As you sit there – you, an adult, yet still unable to cook every variation of egg – reading an email outlining your automatic enrolment in a company pension scheme, you realise that adulthood came for you. You are now, as they say, grown up. And it’s scary.
Showing Face, a new exhibition hosted by Berlin’s FK Kollektiv, investigates that very feeling. Bringing together the work of David Neman, Tom Palluch and Christian Kage. Curated by fellow photographer Jon Cuadros, the group show dives into the anxiety that comes with adulthood, presenting the notion that growing up isn’t all it’s cracked up to be.
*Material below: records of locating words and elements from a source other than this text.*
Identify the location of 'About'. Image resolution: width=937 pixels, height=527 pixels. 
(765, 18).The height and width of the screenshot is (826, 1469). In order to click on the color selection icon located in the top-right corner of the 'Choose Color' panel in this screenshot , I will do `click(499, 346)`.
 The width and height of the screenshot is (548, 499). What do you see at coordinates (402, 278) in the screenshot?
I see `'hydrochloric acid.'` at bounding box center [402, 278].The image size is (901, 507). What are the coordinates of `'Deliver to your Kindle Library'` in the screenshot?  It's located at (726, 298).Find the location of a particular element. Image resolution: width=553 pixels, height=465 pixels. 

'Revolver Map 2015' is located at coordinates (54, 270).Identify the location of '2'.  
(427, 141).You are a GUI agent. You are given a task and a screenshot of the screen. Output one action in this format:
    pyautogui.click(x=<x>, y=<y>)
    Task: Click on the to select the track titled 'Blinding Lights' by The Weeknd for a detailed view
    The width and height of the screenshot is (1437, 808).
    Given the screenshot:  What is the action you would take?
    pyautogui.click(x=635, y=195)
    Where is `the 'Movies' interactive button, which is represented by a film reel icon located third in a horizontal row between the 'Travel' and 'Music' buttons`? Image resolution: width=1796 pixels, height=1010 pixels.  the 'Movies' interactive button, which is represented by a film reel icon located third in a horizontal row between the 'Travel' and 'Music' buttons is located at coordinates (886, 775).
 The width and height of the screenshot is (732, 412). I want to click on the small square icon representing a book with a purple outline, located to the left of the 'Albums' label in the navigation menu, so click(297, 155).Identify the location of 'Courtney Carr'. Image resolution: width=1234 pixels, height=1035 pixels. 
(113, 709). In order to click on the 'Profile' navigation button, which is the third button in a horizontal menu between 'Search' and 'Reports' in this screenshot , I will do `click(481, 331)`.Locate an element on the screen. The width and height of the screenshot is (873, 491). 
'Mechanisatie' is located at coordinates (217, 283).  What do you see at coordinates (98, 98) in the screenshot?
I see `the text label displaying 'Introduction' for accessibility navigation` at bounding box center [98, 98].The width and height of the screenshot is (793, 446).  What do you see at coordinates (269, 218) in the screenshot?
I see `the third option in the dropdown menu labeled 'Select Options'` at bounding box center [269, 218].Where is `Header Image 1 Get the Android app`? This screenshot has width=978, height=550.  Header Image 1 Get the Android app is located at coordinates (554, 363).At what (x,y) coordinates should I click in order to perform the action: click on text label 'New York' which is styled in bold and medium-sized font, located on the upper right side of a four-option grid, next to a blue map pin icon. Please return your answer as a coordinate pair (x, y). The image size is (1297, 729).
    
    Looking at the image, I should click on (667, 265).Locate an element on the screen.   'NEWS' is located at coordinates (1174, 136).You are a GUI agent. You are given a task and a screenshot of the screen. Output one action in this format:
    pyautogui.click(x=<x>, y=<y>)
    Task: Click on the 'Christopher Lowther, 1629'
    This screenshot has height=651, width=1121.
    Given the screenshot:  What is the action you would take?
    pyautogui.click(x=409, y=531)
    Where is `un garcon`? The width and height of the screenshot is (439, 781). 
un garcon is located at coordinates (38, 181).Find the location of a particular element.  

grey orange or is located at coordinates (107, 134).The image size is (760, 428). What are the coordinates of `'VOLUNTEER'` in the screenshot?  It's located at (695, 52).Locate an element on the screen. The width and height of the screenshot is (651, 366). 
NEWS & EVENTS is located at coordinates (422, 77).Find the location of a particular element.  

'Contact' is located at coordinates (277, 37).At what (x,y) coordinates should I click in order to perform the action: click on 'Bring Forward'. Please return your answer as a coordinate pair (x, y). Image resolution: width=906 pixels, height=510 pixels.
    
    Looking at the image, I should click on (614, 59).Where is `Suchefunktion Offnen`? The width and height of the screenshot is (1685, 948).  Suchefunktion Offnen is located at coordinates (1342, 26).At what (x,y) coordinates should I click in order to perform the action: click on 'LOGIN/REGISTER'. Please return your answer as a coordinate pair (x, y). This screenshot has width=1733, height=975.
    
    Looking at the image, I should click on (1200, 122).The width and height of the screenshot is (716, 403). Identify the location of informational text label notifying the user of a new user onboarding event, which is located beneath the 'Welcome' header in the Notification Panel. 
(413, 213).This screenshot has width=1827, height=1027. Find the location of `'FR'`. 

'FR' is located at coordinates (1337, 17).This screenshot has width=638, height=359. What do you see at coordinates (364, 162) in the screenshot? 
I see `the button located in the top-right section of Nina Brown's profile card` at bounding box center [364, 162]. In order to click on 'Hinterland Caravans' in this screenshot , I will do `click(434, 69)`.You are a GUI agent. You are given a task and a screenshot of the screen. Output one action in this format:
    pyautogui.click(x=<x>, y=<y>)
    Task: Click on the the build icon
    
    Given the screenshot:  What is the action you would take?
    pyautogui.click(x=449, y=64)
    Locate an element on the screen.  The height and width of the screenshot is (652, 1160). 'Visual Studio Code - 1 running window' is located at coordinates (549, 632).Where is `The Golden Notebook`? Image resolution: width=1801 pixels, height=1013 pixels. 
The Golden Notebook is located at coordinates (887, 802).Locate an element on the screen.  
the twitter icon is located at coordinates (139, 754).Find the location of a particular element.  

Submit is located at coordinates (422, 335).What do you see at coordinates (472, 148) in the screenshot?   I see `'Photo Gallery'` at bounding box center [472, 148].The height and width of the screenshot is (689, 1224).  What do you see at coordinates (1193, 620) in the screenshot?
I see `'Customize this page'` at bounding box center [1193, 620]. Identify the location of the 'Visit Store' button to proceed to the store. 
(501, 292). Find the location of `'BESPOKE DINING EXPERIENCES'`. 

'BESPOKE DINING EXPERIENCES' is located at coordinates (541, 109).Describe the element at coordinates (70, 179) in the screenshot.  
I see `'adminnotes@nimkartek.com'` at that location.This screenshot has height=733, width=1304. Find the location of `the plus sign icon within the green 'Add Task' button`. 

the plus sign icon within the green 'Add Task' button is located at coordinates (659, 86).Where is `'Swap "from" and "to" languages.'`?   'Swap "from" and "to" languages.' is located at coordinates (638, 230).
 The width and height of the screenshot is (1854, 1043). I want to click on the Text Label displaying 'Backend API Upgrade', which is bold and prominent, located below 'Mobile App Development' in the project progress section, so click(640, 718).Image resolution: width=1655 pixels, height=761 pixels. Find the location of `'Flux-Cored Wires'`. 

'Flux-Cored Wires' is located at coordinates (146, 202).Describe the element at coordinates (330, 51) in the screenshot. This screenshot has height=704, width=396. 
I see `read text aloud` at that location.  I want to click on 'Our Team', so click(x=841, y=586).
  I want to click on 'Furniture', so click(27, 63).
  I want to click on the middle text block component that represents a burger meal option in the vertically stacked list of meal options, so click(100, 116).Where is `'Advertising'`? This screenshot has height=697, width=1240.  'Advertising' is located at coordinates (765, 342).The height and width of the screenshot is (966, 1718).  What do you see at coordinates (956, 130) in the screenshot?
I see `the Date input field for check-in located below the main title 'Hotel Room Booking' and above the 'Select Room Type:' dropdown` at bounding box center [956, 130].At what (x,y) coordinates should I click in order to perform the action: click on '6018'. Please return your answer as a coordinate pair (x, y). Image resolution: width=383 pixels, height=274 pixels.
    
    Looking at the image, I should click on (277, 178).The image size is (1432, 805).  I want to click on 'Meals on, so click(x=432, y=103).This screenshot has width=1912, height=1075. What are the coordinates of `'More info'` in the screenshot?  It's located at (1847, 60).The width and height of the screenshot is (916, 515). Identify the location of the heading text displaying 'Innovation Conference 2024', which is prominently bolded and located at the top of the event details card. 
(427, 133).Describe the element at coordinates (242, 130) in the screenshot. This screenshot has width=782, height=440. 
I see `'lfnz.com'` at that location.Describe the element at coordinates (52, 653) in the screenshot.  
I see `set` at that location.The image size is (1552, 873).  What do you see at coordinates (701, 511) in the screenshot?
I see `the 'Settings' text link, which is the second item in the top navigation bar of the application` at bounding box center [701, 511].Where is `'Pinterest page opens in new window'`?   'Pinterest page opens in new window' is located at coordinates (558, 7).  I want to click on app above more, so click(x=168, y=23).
“Adulthood will turn melancholic when all your dreams are fulfilled,” explains Palluch. “When your life is demystified to 100 per cent. Your horizon is so broaden that there is no horizon anymore. You can not find the freshness anymore. You have seen it all.”
Placing vibrant, colourful scenes alongside images in introspective monochrome, the work featured in Showing Face explores idea of loneliness, independence, ambition, prescribed masculinity and the loss of innocence.
“In the end I say modern adulthood brings the best visions of horror and the sublime until our deathbed hallucinations kick in,” Cuadros says.
“I feel inspired to commiserate in this experience with my contemporaries. Some people run bars, I have access to a gallery space. To quote a friend: hell awaits us all, so let’s have fun with it.”
Showing Face is open to the public on 3 March and 9 March, 2017 at FotoKlub Kollektiv.